**Problem to solve**:
What is needed is an exact repeat of the entries, with no pictures in it.

**Data to process**:

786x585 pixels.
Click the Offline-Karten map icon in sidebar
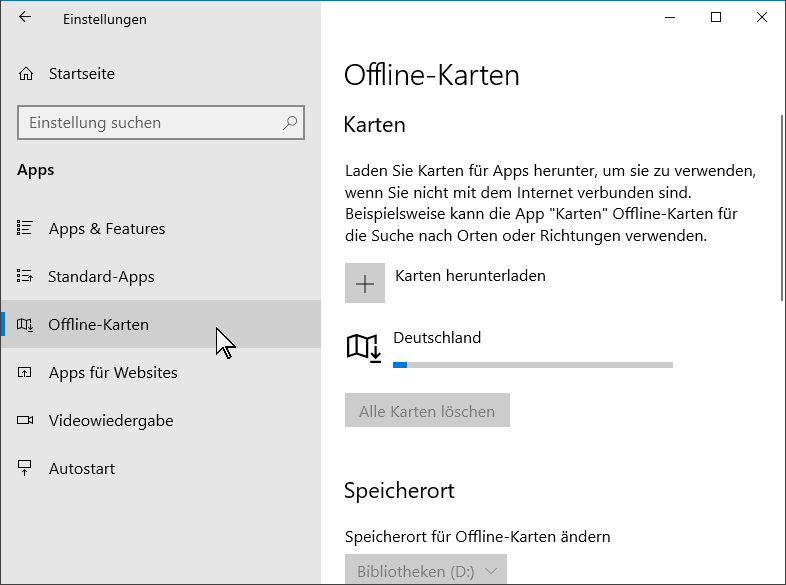(25, 325)
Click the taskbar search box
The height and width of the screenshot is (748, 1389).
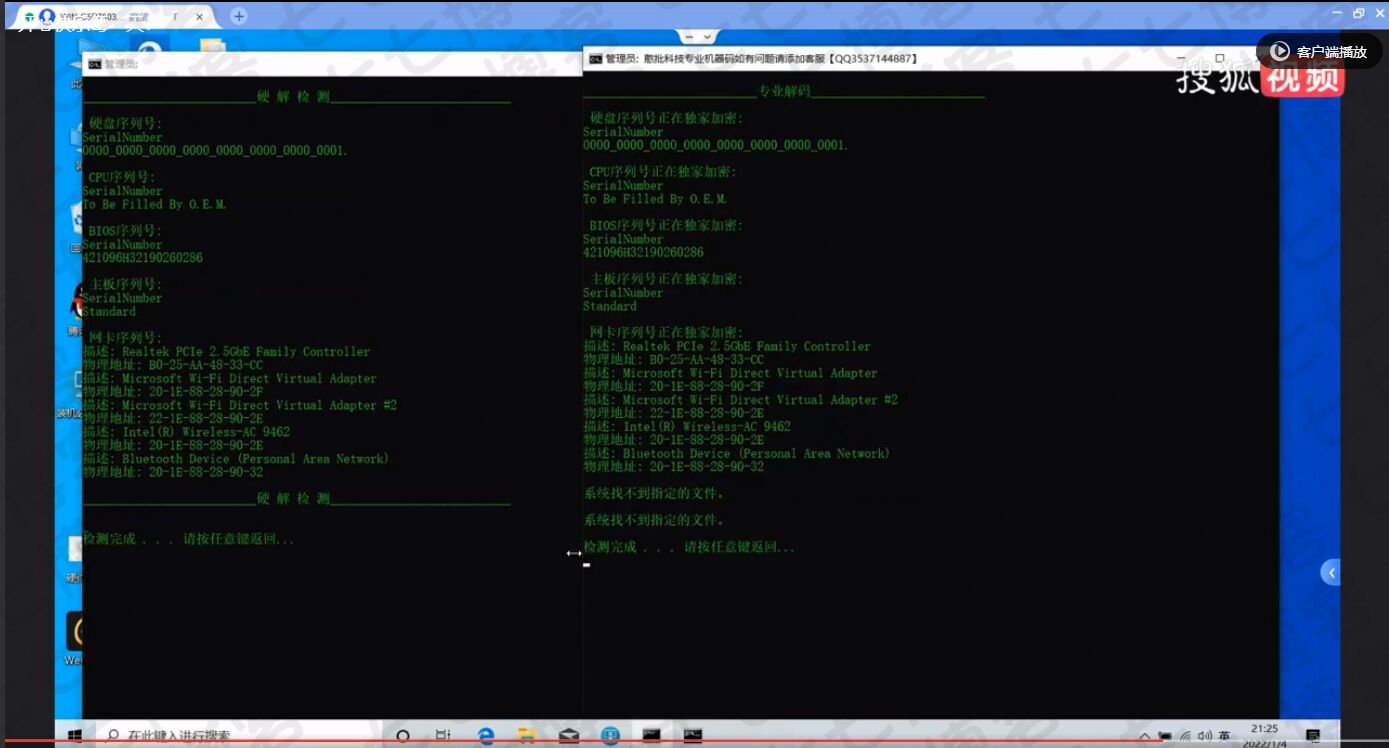[x=240, y=736]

**The completed task**:
786x585 pixels.
Click the Offline-Karten map icon in sidebar
(25, 325)
Click the taskbar search box
The height and width of the screenshot is (748, 1389).
[x=240, y=736]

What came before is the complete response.